Sin embargo, Elena sabía que se estaba mintiendo a sí misma.
Había
dicho que jamás se acostaría con él, pero prácticamente le había dado envuelto su
regalo de boda al no haber opuesto resistencia. El recuerdo de ese incendiario
beso la asaltó. No era posible que un beso significara tanto...
Se
tocó los labios. Estaban algo hinchados. Sensibles. Había sido maravilloso
besarlo y ser besada por él. Se levantó asustada por lo que estaba sintiendo y
salió en silencio de la habitación para ir a recoger la cocina. Vio las gotas
de sangre de su pie y tembló mientras las limpiaba. ¿Había cedido ante Damon porque había estado buscando otra vez esa
conexión? ¿La conexión que jamás había existido?
Oyó
una tos desde la puerta y alzó la vista. Damon
estaba allí, vestido únicamente con los pantalones cuyo botón estaba
abierto y con los brazos cruzados sobre ese formidable pecho. El rostro de Elena
se sonrojó y su cuerpo se llenó de un renovado deseo.
Él
enarcó una ceja.
—¿No
querríamos repetir lo que ha pasado, verdad?
Ella
se enfureció. Se sentía expuesta y vulnerable, y su cuerpo aún palpitaba
ligeramente.
—No
—respondió ella evitando su mirada mientras limpiaba el suelo. —No nos
gustaría.
Al
instante él estaba a su lado, y la levantó del suelo tirándole del brazo.
—Estaba
hablando de la jarra que se ha caído, no de lo que ha pasado después.
—Y
tú sabes perfectamente bien de lo que estoy hablando yo.
—Eso
ha sido un ejercicio para demostrar la facilidad con la que caerás en mi cama.
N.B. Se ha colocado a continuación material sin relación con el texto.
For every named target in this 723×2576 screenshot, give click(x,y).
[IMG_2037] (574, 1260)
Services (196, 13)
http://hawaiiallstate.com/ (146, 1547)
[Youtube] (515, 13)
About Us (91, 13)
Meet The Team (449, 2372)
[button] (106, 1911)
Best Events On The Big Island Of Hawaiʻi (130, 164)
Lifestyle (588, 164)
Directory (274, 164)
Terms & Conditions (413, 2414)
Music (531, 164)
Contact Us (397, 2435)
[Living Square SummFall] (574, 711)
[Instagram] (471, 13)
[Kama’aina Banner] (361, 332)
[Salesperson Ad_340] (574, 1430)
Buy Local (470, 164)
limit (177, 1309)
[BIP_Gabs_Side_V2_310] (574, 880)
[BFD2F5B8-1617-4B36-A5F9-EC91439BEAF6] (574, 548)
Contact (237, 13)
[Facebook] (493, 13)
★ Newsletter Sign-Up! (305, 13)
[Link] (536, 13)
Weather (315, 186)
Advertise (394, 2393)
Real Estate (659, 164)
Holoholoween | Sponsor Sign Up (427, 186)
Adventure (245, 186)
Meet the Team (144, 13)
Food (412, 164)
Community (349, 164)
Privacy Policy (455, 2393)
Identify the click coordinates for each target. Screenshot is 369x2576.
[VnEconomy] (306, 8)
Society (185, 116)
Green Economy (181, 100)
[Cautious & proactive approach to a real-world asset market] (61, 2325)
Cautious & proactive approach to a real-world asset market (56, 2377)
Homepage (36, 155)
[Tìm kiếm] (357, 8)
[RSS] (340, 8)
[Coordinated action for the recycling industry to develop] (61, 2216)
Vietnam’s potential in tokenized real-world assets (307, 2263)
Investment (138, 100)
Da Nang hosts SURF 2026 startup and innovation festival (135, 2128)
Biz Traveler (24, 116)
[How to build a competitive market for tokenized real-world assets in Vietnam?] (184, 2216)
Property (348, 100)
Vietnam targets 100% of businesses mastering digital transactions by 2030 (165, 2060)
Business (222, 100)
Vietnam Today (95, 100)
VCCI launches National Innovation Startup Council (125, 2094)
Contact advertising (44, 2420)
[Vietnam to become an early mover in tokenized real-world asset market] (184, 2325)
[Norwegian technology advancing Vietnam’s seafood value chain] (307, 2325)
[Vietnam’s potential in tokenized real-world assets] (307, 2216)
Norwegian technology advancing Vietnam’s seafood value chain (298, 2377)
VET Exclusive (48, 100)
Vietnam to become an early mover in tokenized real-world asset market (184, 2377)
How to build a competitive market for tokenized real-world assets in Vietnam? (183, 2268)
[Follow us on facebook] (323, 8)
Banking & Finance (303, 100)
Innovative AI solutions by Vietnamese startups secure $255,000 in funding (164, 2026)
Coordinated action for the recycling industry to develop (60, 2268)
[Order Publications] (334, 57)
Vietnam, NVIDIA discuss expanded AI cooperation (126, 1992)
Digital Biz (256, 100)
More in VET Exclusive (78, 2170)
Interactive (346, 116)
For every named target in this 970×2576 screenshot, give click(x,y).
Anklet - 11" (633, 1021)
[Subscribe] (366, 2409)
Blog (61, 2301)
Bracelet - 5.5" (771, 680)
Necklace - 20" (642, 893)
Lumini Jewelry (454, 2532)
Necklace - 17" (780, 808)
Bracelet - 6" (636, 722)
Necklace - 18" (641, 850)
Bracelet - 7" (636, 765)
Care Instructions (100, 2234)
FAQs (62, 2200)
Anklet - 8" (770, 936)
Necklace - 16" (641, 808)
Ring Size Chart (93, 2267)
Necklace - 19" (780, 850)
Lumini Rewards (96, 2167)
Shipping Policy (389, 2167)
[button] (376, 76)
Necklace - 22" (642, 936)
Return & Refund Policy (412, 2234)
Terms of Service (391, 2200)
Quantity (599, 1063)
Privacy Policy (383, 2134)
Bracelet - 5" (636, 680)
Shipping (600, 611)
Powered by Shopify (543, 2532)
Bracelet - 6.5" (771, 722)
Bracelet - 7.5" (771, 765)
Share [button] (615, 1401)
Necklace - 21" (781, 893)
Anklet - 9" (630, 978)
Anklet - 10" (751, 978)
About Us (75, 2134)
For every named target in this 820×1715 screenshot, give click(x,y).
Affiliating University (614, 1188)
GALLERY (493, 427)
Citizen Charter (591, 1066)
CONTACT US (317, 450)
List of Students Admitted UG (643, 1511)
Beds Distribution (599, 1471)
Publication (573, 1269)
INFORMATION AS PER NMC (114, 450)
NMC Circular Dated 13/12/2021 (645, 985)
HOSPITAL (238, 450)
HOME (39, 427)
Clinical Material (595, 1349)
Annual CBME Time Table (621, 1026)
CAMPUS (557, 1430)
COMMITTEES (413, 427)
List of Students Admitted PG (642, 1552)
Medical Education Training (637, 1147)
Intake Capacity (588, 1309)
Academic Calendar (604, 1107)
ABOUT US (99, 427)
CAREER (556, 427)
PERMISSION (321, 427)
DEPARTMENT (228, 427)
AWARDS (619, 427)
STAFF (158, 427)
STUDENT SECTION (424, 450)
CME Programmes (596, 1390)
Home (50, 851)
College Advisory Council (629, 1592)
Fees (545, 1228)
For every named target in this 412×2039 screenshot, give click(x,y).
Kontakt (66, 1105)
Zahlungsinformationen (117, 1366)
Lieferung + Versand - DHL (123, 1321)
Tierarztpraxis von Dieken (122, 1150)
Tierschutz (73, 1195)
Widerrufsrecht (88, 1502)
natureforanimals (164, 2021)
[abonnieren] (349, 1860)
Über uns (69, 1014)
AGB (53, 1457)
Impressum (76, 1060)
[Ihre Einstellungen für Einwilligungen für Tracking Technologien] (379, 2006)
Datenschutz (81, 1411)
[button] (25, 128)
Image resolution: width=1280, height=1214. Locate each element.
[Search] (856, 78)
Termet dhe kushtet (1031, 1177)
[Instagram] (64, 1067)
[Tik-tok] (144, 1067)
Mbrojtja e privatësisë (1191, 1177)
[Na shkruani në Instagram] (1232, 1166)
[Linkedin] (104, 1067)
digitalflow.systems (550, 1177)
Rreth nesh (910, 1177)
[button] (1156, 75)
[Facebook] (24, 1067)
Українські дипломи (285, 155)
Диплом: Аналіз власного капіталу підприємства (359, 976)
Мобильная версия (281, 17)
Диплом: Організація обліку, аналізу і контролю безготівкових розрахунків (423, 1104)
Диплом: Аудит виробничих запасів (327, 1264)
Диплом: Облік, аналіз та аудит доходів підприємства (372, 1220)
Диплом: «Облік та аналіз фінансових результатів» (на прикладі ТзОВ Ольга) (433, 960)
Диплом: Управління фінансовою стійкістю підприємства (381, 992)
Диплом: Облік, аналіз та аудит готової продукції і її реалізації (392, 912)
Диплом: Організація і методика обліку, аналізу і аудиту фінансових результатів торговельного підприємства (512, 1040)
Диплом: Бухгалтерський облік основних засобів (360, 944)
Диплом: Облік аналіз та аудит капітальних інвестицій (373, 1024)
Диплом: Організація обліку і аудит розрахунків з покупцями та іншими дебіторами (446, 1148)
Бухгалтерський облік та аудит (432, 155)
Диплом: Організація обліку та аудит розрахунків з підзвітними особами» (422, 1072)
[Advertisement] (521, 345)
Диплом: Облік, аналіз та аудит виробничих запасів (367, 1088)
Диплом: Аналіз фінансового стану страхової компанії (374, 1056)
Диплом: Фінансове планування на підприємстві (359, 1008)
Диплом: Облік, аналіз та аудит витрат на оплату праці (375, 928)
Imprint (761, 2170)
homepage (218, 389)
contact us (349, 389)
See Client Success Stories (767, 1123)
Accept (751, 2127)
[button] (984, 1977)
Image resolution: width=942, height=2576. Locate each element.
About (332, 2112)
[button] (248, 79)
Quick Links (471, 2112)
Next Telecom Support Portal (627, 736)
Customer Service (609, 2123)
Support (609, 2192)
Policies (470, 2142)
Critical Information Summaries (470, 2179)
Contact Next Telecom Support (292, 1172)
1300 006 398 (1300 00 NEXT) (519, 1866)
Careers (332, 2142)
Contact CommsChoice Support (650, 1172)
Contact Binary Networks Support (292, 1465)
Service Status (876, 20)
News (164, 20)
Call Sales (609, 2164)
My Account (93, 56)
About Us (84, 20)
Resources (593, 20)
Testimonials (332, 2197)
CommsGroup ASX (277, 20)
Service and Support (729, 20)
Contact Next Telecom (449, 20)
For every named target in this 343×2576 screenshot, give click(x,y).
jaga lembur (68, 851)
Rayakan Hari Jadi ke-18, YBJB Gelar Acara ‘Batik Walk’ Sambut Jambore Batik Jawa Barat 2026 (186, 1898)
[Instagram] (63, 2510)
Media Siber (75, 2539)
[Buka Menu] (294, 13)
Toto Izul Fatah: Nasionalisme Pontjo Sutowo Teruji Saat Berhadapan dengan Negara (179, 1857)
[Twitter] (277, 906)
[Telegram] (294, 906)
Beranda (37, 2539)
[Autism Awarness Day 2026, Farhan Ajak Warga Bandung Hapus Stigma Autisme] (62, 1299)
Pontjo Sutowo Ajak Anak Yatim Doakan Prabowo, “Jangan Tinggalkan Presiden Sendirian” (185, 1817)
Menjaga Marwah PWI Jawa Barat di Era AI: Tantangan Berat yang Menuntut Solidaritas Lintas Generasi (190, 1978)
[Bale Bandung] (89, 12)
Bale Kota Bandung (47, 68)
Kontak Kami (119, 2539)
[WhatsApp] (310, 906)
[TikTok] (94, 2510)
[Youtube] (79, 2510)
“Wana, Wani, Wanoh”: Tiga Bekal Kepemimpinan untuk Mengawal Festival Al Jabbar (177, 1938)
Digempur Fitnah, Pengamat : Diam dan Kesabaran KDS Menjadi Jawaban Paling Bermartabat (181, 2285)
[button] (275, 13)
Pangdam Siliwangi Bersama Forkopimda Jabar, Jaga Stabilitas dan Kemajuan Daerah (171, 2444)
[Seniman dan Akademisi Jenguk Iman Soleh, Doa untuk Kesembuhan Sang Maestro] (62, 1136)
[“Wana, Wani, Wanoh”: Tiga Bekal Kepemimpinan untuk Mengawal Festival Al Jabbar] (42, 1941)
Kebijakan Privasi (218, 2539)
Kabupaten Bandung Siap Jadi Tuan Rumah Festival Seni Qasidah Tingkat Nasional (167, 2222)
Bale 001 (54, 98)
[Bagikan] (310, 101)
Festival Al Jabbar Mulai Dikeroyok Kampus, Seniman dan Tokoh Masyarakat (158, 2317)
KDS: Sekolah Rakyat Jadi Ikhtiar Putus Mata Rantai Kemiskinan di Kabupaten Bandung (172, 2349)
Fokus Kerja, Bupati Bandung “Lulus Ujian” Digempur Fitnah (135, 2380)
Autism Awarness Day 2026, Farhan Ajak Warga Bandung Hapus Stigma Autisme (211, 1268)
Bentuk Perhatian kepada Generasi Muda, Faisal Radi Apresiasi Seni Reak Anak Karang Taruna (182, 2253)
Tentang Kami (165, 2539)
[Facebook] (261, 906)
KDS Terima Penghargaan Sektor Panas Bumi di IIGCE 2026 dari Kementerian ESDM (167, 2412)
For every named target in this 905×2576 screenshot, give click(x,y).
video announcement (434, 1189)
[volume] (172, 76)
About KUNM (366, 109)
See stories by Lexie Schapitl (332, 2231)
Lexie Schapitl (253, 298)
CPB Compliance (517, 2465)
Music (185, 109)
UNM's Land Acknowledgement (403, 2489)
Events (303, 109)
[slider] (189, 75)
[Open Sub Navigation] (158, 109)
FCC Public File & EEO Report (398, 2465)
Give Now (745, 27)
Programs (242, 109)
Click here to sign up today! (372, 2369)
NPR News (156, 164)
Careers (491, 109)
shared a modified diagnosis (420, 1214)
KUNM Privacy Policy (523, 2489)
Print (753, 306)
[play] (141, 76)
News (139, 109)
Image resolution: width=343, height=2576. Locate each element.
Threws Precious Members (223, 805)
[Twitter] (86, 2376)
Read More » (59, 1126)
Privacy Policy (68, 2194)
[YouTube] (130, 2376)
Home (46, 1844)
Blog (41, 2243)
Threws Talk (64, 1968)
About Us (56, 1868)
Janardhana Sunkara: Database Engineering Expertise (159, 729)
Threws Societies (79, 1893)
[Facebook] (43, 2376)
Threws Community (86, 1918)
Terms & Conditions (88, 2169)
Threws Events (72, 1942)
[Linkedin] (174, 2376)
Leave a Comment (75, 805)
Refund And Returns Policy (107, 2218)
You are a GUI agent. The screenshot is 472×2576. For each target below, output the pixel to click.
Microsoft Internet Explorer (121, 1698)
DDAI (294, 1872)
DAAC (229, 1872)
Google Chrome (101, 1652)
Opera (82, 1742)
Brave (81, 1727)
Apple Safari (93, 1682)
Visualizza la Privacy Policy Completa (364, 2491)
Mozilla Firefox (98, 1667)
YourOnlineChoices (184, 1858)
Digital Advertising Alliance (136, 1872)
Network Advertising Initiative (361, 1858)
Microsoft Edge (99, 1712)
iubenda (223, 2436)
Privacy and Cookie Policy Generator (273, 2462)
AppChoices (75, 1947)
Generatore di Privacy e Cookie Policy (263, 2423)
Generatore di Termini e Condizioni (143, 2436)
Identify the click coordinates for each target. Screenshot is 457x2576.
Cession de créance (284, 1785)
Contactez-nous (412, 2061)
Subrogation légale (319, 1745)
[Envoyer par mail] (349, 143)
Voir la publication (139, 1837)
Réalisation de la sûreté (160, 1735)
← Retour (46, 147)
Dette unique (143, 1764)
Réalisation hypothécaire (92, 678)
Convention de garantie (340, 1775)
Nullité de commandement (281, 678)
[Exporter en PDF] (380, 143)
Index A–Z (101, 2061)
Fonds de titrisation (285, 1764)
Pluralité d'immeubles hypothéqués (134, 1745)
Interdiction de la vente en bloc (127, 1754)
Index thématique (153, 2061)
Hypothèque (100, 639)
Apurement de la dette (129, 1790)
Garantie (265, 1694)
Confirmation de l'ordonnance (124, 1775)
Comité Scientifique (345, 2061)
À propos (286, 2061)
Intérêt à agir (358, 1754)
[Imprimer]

Así que, sí, Elena, con esa clase de química habrá muchas repeticiones.
Ella
intentó soltarse, pero él le agarró el brazo con más fuerza cuando vio algo por
detrás de su cabeza y alargó la mano para recogerlo. Era el anillo de boda.
—No
quiero verte sin este anillo, Elena —le dijo poniéndoselo en la mano.
En
lugar de decirle que se lo había quitado mientras cocinaba, le respondió
simplemente:
—Sí,
señor.
Damon le apretó la mano y ella seguía evitando su
penetrante mirada.
—Juega
conmigo, Elena. Eso ayudará a animar las cosas. Y cuando esté listo para
dejarte marchar, cuando haya nacido mi heredero, entonces podrás quitarte el
anillo y arrojarlo al mar, si eso es lo que quieres.
—Eso
no sucederá porque no voy a abandonar a mi hijo —dijo temblorosa y mirándolo
finalmente. La mirada de Damon era tan
fría que la recorrió un escalofrío.
—¿No?
He visto de primera mano lo fácil que es para una mujer abandonar a su familia,
así que no creo en los vínculos maternales. Te marcharás con un buen incentivo
en el bolsillo.
Esas
brutales palabras la atravesaron confirmándole la falta de confianza que Damon tenía en ella y generaron varias preguntas:
¿De quién estaba hablando? ¿De su madre? Sin embargo, su corazón no quería
saber nada... nada que la hiciera sentir algo por él.
—Piensa
lo que quieras, Damon. Ya lo verás cuando llegue el momento.
Finalmente
le apartó la mano y fue hacia la puerta.
—Me
voy a la cama. Sola.
—Ya
sabes dónde estoy cuando te despiertes llena de deseo en mitad de la noche, Elena
—esas palabras resonaron dentro de ella, pero a pesar de su crueldad y de lo
que acababa de suceder, deseaba algo; no sólo sus besos, sino el derecho a
saber qué era eso que lo hacía tan desconfiado.
Elena
fue a su dormitorio, había perdido el apetito, Damon apoyó las manos sobre la encimera donde hacía
un momento había curado el pie de Elena. Donde habían ardido por un beso. Se
maldijo por dejar que Elena lo provocara y acabar diciendo lo que había dicho.
Era gracioso que la hubiera atacado con el comentario de despertarse con deseo
por la noche, porque él ya estaba ansioso por sentirla bajo su cuerpo otra vez.